There are around 200,000 charities across the UK and many have received a financial lifeline during the coronavirus crisis through grants.

Analysis of 360Giving’s Covid-19 Grants Tracker by the JPIMedia Data Unit found over £123m (11,632 grants) in emergency Covid-19 grants has been awarded to more than 9,000 recipients across the UK.

In Preston, nine grants were handed out to some of the city’s charities, totalling just short of £120,000. In Blackpool, 18 grants were handed out to resort charities, totalling more than £220,000.

In South Ribble there were seven grants worth a total of £105,703 and charities in Lancaster received £315,761 over 20 grants.

Dozens of grants have been handed out to charities across the county

In Wyre there were three grants worth a total of £35,570 and Fylde charities received two grants worth a combined £19,805.

Across the whole of the North West, 888 grants received a total of £10,039,768.

A variety of charities across Lancashire benefited from the grants.

Blackpool Carers Centre received three grants worth £36,235. One of those grants was for nearly £30,000 and is for a project to support both carers and their families.

Faye Atherton (below), director of the charity, said: “It will enable carers to stay safe and healthy, stay connected, and to keep their body and mind active.

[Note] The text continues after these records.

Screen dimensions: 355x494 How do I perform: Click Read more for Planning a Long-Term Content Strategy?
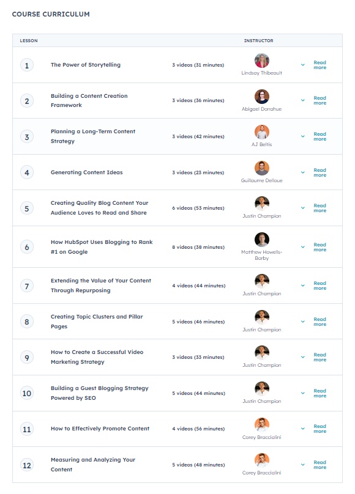click(320, 136)
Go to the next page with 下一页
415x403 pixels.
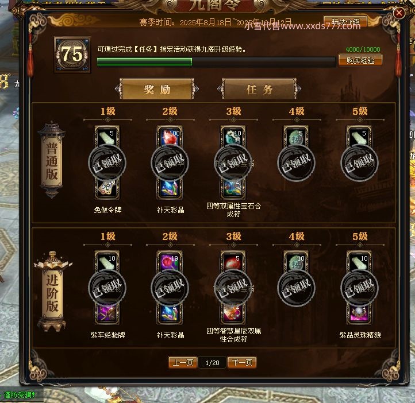tap(242, 362)
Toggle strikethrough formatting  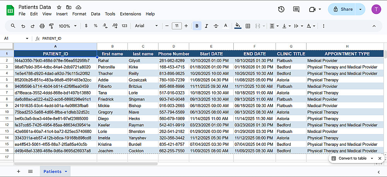click(x=216, y=26)
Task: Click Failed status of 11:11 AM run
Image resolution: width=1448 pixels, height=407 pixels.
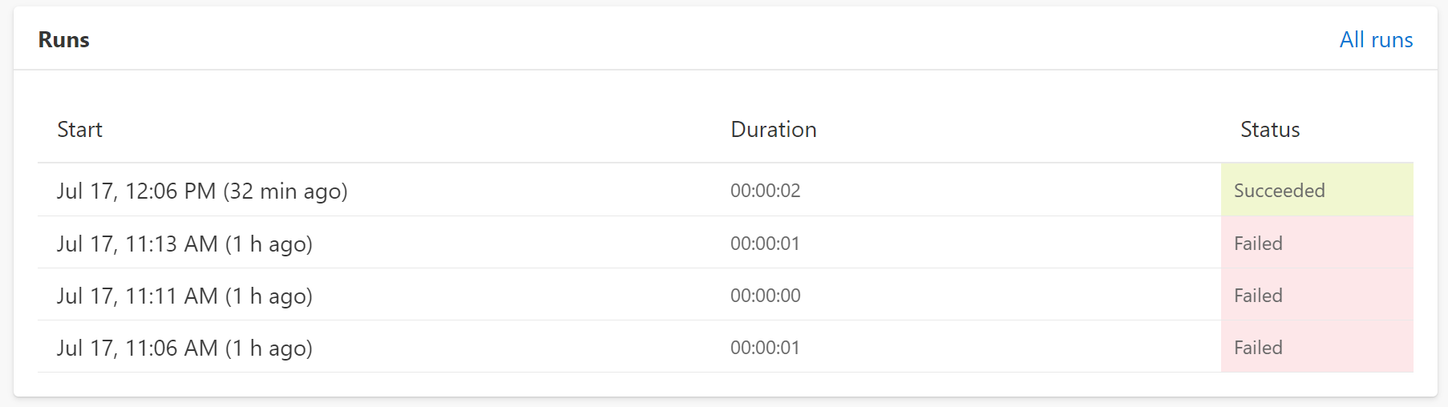Action: click(1317, 295)
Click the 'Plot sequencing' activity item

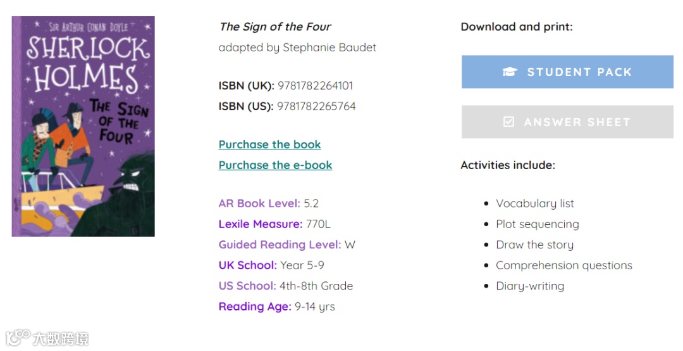[x=537, y=224]
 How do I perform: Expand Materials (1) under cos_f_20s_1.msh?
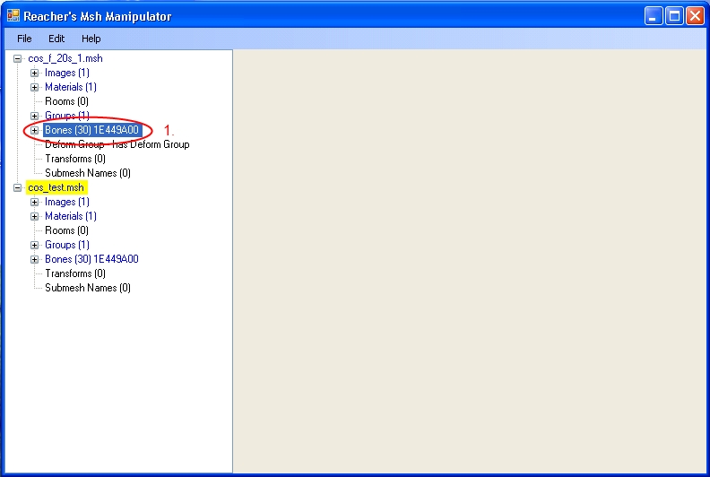coord(35,87)
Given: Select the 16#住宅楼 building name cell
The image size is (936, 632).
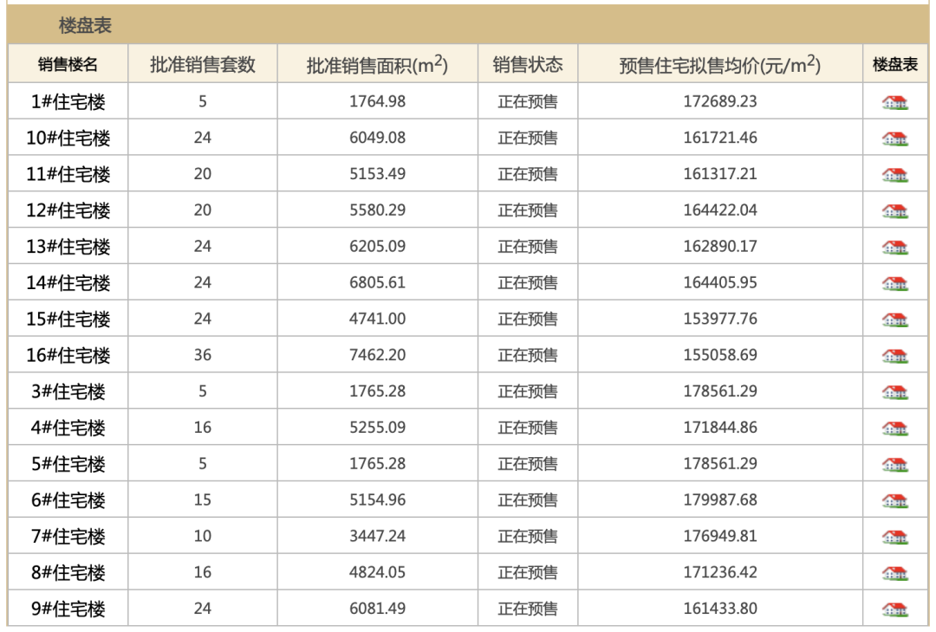Looking at the screenshot, I should click(x=68, y=356).

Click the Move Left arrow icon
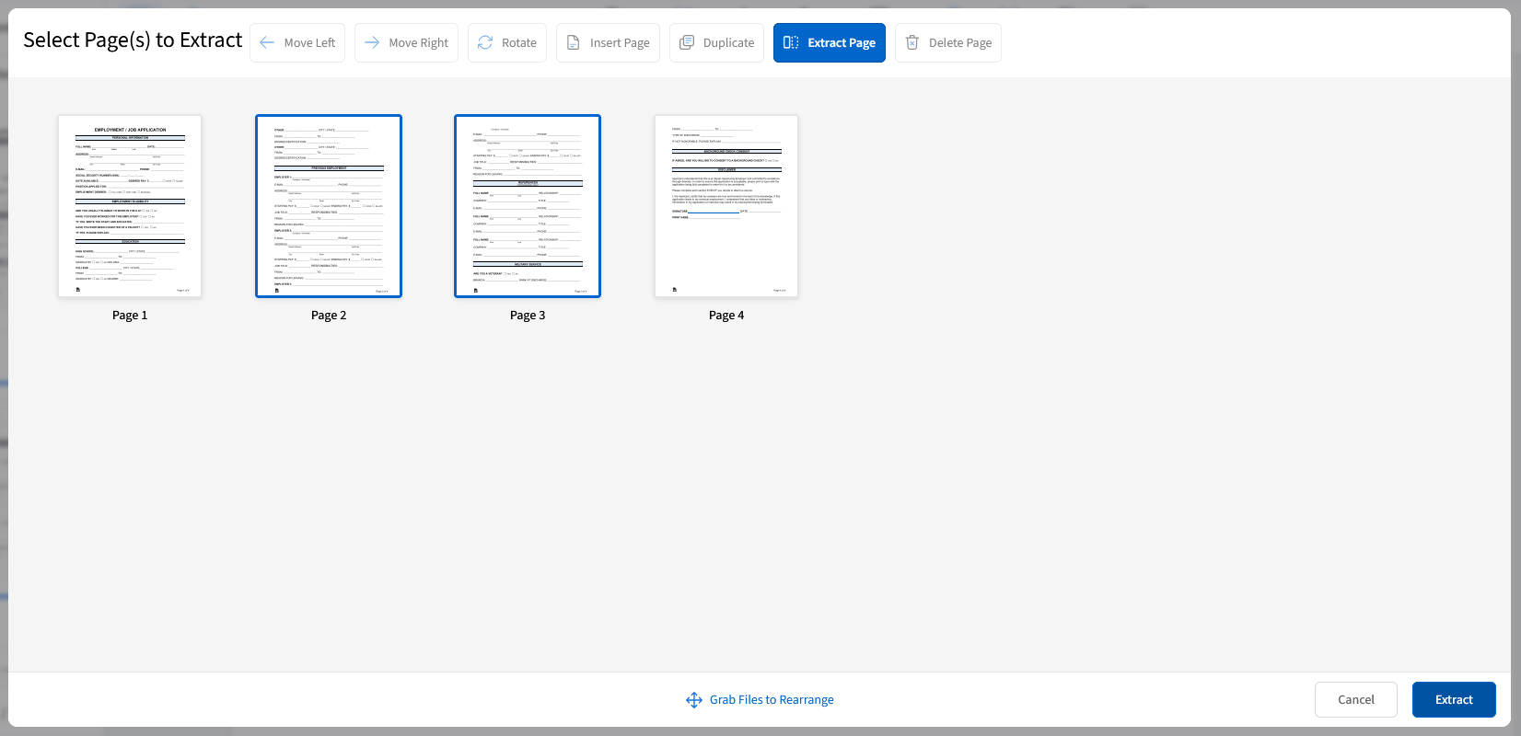pos(267,42)
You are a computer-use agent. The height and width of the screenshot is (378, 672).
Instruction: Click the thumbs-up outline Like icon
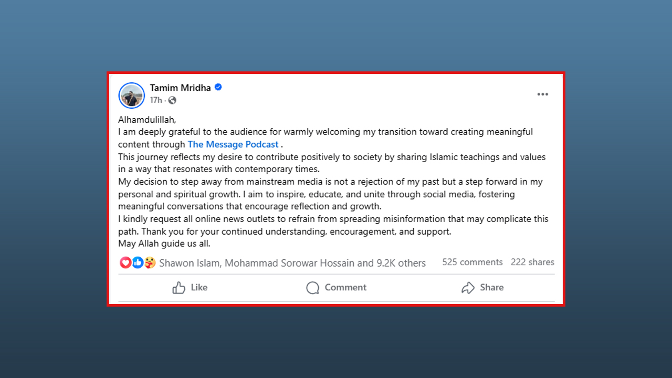pos(179,288)
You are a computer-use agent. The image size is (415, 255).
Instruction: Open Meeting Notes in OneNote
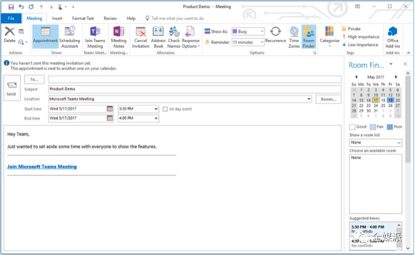119,37
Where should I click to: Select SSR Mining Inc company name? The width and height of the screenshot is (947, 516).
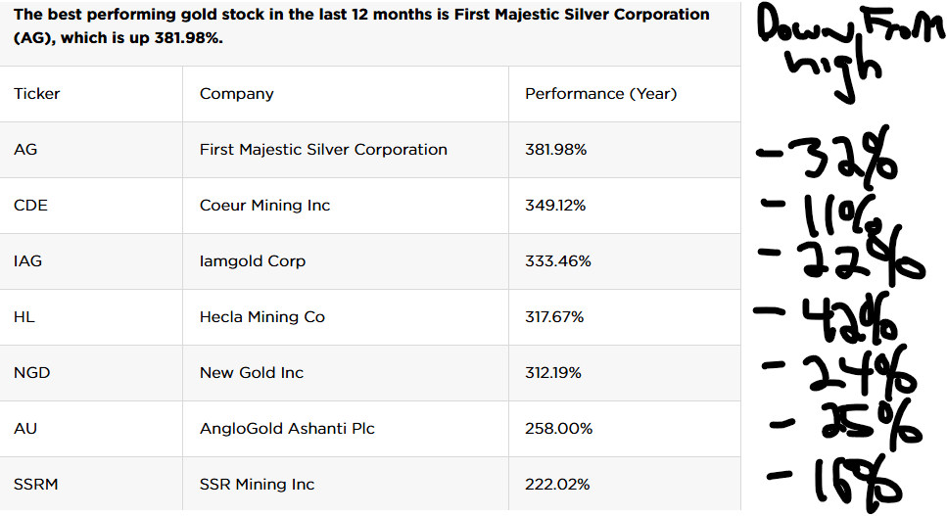coord(258,485)
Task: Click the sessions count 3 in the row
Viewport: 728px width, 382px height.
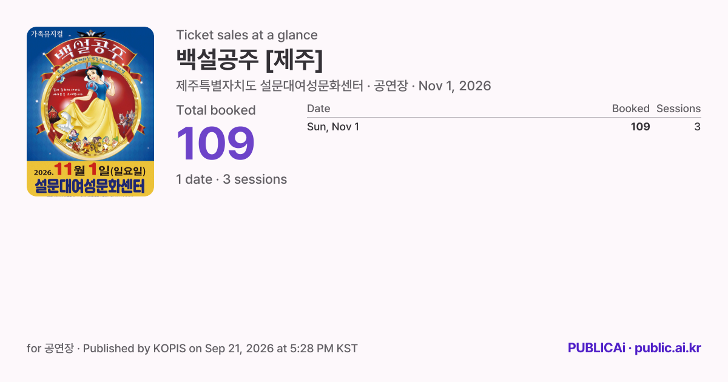Action: (698, 127)
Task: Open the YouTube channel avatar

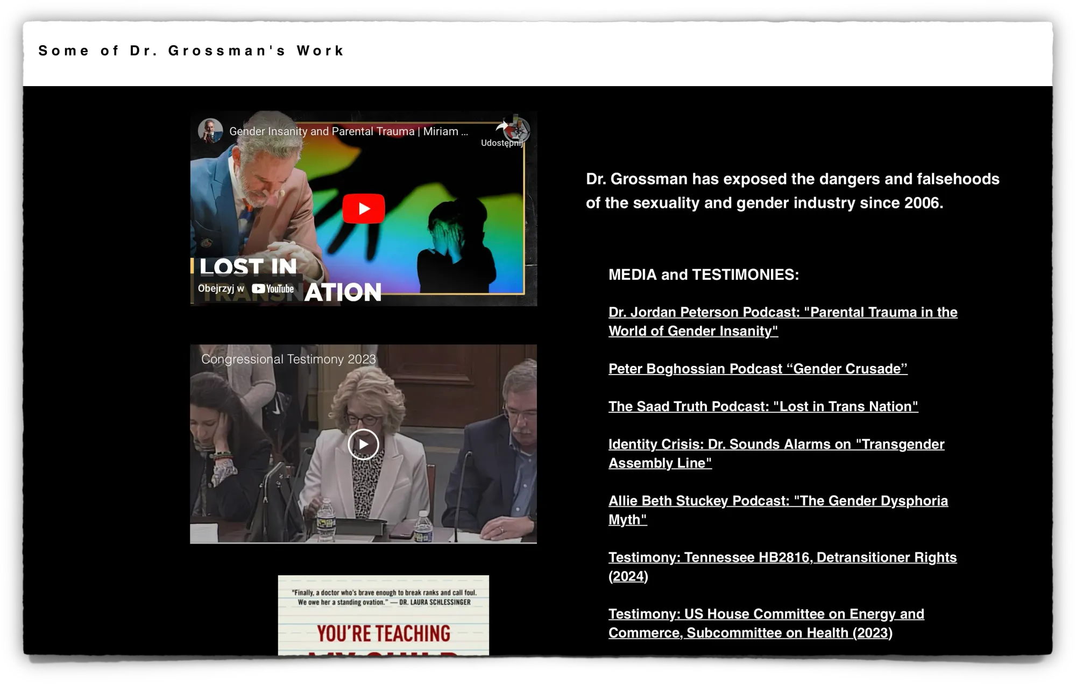Action: pyautogui.click(x=210, y=131)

“It will help meet carers basic needs during the Covid-19 crisis and beyond. The aim is to ensure that carers can continue to provide care whilst also remaining well themselves.”

Faye explained how the pandemic meant the charity’s fundraising for the year had to be scrapped.

She said: “The difficulty early on was that there was no access to traditional fundraising events and activities.

“We have had to cancel all of them for this year and we had predicted they would have raised us around £120,000 so it leaves us with a funding hole. On top of that due to the crisis, demand has been higher than ever before so the alarm bells were ringing.”

Faye said the grants offer the charity a lifeline and the people it supports.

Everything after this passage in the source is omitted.